FIG. 7 shows an embodiment in which an identification circuit is provided on the output circuit side. Here, the part corresponding to FIG. 9 which is a conventional example is shown in FIG.
The same reference numerals as in the figure are given. The output stage driver of the output circuit 12 is a PMOS transistor Qll and an NMOS)
It has a CMOS configuration of transistor Q12. In this case, the impedance as seen from the connection node N of the identification circuit 13 toward the identification circuit 13 side and the impedance seen from the output circuit 12 side are shown in the figure so that they satisfy the same relationship as in the embodiment shown in FIG. The resistors R1 and R2 (-Ra +Rb) are set. As a result, even though the output circuit 12 has a CMOS configuration, whether or not there is a phase cut can be determined from the output pin 1.
1 can be reliably detected.

The present invention is not limited to the above embodiments.

For example, the present invention can be applied to various semiconductor integrated circuits incorporating a DRAM-like redundant circuit system.

[Effects of the Invention] As described above, according to the present invention, identification information can be detected with sufficient detection sensitivity regardless of the input/output circuit configuration, and it is possible to determine whether or not a redundant circuit system is used. A semiconductor integrated circuit device can be provided.

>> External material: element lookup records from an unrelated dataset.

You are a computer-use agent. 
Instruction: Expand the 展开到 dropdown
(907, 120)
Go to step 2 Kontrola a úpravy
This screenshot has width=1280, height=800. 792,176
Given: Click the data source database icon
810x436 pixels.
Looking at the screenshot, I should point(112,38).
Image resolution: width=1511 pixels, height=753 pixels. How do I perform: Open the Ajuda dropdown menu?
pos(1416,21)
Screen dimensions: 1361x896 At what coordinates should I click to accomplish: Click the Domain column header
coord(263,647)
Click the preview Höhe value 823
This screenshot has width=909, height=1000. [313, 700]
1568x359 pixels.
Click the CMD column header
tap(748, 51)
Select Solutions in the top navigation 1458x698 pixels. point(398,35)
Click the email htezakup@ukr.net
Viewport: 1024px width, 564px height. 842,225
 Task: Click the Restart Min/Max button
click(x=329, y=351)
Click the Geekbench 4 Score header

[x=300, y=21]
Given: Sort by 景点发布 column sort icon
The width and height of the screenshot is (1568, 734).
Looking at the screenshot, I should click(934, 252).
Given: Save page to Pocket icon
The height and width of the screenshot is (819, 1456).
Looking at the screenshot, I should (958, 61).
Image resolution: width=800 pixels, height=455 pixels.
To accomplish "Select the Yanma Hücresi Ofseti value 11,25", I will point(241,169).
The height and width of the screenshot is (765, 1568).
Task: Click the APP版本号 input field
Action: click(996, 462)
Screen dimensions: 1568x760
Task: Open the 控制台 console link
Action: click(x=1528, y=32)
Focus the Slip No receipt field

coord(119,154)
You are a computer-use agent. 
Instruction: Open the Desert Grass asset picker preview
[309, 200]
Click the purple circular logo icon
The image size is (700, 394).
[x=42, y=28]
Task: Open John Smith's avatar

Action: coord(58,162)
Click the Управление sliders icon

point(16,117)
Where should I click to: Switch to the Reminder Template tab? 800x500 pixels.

[Brief explanation of the drawing]

FIG. 1 is a diagram showing the configuration of the identification circuit section of a DRAM according to an embodiment of the present invention, FIG. 2 is a diagram showing the layout of the DRAM, and FIG. 3 is a diagram showing voltage-current characteristics for identifying identification information. 4 is a diagram showing the configuration of the identification circuit section of a DRAM according to another embodiment. FIG. 5 is a diagram showing a DRAM of an embodiment provided with an identification circuit for VSS.
FIG. 6 is a diagram showing the configuration of the identification circuit section of a DRAM according to an embodiment that is slightly modified from FIG. 5, and FIG. 7 is an implementation in which the identification circuit is provided on the output circuit side. Example DR
A diagram showing the configuration of the AM identification circuit section, FIG. 8 is a diagram showing the configuration of the AM identification circuit section.
FIG. 9 is a diagram showing the configuration of the identification circuit section of the conventional DRAM, which has a problem. FIG. FIG. 3 is a diagram showing voltage-current characteristics. 1...Input bin, 2...Input circuit, 21.22...
・Protective diode, 3... Identification circuit, 31... Phase element, 32... Diode, N... Connection node, RO... Wiring resistance, R1... Identification circuit side equivalent resistance, R2 ...Equivalent resistance on the input circuit side, Ra...Wiring resistance, Rb...Insertion resistance, 4...DRAM chip, 5
...Memory array, 11...Output pin, 12...
Output circuit, Qll...PMOS transistor, Q12
...NMOS) transistor, 13...Identification circuit. Applicant's Representative Patent Attorney Takehiko Suzue 1 Figure X2 Figure VPIN -Vcc (V) Figure 3 Figure 5 Figure 8 Figure 9 Figure VPOOT -VCC (V) Figure 10

Claims (3)

[Claims] (1) It has a redundant circuit for relieving hard errors, and an identification circuit including a phase element and a diode for identifying whether or not the redundant circuit is used, which is connected to wiring connecting input/output pins and internal circuits. A semiconductor integrated circuit device, characterized in that impedance in the direction of the internal circuit from a connection node of the identification circuit on the wiring is set to be larger than impedance in the direction of the identification circuit. (2) A resistance element is interposed between the connection node and the internal circuit in order to set the impedance from the connection node in the direction of the internal circuit to be larger than the impedance in the direction of the identification circuit. The semiconductor integrated circuit device according to item 1. (3) The semiconductor integrated circuit device according to claim 1, wherein the impedance in the direction of the internal circuit from the connection node is set to be twice or more larger than the impedance in the direction of the identification circuit.